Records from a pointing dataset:

[Begin]

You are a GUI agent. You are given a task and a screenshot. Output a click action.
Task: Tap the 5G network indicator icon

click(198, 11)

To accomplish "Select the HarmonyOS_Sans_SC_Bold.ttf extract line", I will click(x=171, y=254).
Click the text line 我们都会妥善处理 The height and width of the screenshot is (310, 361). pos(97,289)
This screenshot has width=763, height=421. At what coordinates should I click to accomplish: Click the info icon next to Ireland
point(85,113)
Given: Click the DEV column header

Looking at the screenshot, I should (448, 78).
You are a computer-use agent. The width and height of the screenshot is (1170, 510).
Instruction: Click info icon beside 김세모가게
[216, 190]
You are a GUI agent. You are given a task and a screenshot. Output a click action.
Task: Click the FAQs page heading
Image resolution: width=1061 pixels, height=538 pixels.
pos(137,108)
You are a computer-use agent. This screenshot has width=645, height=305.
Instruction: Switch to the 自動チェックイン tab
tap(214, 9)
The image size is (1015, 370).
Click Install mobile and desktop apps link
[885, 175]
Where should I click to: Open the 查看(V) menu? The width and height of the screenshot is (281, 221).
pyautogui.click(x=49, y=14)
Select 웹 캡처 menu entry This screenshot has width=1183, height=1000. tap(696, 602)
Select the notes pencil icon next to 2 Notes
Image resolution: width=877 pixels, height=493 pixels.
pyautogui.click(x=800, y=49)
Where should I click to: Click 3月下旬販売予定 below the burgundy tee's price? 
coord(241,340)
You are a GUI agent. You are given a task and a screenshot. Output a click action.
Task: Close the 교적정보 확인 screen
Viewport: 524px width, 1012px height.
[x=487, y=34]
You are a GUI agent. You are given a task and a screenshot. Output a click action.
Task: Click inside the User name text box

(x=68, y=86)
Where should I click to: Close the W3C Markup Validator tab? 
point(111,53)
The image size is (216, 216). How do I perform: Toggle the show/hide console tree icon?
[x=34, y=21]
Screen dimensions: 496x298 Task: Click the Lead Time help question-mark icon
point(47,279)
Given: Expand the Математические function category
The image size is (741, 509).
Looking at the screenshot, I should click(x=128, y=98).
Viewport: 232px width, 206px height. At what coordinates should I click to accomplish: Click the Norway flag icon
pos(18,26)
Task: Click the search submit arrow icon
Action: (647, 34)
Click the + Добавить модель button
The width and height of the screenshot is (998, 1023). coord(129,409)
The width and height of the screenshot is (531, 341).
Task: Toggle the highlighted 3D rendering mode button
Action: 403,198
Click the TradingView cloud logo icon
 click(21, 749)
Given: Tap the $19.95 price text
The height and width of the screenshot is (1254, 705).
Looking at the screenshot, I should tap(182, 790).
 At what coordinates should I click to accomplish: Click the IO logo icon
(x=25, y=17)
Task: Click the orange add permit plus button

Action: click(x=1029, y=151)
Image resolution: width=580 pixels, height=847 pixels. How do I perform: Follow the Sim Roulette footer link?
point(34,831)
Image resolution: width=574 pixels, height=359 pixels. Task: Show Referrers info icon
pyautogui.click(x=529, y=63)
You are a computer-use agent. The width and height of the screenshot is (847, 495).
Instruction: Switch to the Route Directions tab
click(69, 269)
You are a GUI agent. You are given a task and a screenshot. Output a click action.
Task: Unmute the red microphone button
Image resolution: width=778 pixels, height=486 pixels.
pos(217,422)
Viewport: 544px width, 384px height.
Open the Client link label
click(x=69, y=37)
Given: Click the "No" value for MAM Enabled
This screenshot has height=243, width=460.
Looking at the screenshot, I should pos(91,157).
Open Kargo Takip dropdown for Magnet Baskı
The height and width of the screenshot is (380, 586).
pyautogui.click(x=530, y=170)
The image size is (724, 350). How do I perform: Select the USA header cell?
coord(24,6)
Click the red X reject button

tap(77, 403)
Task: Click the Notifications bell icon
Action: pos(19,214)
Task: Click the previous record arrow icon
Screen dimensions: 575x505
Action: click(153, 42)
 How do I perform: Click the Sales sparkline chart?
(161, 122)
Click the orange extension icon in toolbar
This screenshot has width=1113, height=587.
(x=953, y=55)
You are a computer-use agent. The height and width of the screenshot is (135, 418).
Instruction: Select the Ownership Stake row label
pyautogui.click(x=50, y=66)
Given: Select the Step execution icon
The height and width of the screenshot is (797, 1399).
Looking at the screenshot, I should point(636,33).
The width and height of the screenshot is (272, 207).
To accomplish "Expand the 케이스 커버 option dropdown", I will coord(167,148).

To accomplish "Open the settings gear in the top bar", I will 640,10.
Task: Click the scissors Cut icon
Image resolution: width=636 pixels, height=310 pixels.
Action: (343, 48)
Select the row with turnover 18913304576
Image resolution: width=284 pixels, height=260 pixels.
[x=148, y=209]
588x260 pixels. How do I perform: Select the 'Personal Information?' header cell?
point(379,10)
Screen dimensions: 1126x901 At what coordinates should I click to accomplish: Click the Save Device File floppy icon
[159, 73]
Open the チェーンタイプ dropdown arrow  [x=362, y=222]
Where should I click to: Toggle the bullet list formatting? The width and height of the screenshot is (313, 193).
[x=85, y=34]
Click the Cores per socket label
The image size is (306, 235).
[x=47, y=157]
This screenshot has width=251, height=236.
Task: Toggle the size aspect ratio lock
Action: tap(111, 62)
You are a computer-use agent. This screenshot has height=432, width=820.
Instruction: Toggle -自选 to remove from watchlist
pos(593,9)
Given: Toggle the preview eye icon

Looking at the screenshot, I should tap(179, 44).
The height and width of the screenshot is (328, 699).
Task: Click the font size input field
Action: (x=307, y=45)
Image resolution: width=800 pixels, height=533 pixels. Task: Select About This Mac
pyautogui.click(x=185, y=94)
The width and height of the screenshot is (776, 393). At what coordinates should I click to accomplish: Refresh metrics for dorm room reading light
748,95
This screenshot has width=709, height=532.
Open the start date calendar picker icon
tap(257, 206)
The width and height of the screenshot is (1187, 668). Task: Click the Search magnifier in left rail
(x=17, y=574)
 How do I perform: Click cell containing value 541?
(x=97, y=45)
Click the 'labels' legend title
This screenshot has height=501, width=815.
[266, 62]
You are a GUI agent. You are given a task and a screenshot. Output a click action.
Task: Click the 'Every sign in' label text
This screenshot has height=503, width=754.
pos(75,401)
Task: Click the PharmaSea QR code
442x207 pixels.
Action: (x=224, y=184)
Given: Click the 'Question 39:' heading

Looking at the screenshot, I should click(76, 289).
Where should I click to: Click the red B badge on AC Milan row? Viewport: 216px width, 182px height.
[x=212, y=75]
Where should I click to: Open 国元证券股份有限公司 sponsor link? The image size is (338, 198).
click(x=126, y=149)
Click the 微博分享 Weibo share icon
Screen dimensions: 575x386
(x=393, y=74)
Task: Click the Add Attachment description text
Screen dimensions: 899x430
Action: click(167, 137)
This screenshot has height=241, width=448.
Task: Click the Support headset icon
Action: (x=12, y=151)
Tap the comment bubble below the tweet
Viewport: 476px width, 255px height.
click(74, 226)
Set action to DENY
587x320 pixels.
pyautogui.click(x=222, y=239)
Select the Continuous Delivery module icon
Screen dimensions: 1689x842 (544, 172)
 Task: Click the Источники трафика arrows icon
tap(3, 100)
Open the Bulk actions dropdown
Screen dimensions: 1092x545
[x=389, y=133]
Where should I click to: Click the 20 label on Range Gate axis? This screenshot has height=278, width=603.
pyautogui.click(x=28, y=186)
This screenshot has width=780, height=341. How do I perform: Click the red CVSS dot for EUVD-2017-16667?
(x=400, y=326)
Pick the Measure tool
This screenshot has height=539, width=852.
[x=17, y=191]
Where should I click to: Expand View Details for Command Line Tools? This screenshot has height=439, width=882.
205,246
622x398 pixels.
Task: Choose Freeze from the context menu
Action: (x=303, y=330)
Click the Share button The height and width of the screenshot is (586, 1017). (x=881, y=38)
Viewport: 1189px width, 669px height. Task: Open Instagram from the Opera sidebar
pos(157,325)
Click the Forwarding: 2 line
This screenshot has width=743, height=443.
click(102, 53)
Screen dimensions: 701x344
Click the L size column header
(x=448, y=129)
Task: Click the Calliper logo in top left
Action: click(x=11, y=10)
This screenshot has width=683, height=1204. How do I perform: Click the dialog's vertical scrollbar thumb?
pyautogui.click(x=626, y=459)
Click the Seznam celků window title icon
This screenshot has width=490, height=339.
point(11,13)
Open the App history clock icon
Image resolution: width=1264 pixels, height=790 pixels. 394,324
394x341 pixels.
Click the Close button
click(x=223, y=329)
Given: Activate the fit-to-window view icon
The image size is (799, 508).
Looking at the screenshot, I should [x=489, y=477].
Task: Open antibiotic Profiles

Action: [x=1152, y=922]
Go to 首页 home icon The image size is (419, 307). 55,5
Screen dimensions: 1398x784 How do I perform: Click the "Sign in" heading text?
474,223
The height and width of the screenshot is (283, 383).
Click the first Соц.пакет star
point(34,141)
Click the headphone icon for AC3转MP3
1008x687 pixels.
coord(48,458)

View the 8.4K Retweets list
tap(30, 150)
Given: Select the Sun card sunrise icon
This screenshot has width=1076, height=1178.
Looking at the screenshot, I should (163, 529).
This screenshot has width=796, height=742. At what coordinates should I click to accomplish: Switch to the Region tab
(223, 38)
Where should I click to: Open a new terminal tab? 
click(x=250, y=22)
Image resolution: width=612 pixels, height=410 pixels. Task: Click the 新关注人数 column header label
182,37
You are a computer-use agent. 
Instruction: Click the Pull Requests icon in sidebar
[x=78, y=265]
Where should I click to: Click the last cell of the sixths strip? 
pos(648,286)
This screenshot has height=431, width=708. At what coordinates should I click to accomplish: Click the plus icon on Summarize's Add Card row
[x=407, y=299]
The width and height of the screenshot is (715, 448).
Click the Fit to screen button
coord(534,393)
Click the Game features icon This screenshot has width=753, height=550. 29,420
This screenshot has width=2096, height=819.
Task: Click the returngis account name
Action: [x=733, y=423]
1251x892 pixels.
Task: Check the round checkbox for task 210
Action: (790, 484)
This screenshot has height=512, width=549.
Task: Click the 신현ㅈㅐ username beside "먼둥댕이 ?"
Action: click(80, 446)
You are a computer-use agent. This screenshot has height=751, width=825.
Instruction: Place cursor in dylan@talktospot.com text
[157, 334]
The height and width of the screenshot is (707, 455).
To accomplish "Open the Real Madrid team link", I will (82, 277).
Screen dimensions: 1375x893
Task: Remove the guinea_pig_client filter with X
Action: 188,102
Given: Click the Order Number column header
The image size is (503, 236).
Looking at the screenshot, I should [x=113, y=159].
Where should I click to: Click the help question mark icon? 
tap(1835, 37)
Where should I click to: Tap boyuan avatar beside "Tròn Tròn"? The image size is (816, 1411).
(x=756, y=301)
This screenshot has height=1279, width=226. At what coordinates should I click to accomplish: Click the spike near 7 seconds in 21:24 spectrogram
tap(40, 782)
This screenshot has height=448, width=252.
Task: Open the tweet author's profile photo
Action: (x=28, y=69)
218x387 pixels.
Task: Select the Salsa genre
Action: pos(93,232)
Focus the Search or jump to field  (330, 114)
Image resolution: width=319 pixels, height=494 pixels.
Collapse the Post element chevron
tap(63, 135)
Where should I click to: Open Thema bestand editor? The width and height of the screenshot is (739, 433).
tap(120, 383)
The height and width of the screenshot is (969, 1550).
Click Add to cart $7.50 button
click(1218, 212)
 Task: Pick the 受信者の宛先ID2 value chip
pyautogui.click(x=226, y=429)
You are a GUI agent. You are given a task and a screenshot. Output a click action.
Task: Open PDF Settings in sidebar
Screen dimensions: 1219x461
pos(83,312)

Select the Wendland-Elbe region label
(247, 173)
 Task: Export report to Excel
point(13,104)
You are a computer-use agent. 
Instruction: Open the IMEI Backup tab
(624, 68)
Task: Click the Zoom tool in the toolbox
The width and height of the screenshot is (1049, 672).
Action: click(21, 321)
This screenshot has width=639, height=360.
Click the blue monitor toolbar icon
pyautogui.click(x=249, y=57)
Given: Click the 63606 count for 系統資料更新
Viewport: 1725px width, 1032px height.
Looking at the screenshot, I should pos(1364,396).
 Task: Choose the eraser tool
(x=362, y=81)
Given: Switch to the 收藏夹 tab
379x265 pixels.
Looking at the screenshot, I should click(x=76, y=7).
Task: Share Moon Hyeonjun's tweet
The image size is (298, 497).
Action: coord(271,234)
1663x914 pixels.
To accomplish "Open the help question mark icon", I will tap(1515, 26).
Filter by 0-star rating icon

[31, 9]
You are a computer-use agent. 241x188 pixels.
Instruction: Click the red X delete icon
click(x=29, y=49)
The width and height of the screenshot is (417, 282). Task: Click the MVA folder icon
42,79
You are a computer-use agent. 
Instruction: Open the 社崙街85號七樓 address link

[End]

» AIM OF THE TASK
Please copy out the lines above, from the start of the records through the line that contains "coord(241,340)", with both ends included.

» SOLUTION FOR THIS EXERCISE
You are a GUI agent. You are given a task and a screenshot. Output a click action.
Task: Tap the 5G network indicator icon

click(198, 11)

To accomplish "Select the HarmonyOS_Sans_SC_Bold.ttf extract line", I will click(x=171, y=254).
Click the text line 我们都会妥善处理 The height and width of the screenshot is (310, 361). pos(97,289)
This screenshot has width=763, height=421. At what coordinates should I click to accomplish: Click the info icon next to Ireland
point(85,113)
Given: Click the DEV column header

Looking at the screenshot, I should (448, 78).
You are a computer-use agent. The width and height of the screenshot is (1170, 510).
Instruction: Click info icon beside 김세모가게
[216, 190]
You are a GUI agent. You are given a task and a screenshot. Output a click action.
Task: Click the FAQs page heading
Image resolution: width=1061 pixels, height=538 pixels.
pos(137,108)
You are a computer-use agent. This screenshot has width=645, height=305.
Instruction: Switch to the 自動チェックイン tab
tap(214, 9)
The image size is (1015, 370).
Click Install mobile and desktop apps link
[885, 175]
Where should I click to: Open the 查看(V) menu? The width and height of the screenshot is (281, 221).
pyautogui.click(x=49, y=14)
Select 웹 캡처 menu entry This screenshot has width=1183, height=1000. tap(696, 602)
Select the notes pencil icon next to 2 Notes
Image resolution: width=877 pixels, height=493 pixels.
pyautogui.click(x=800, y=49)
Where should I click to: Click 3月下旬販売予定 below the burgundy tee's price? 
coord(241,340)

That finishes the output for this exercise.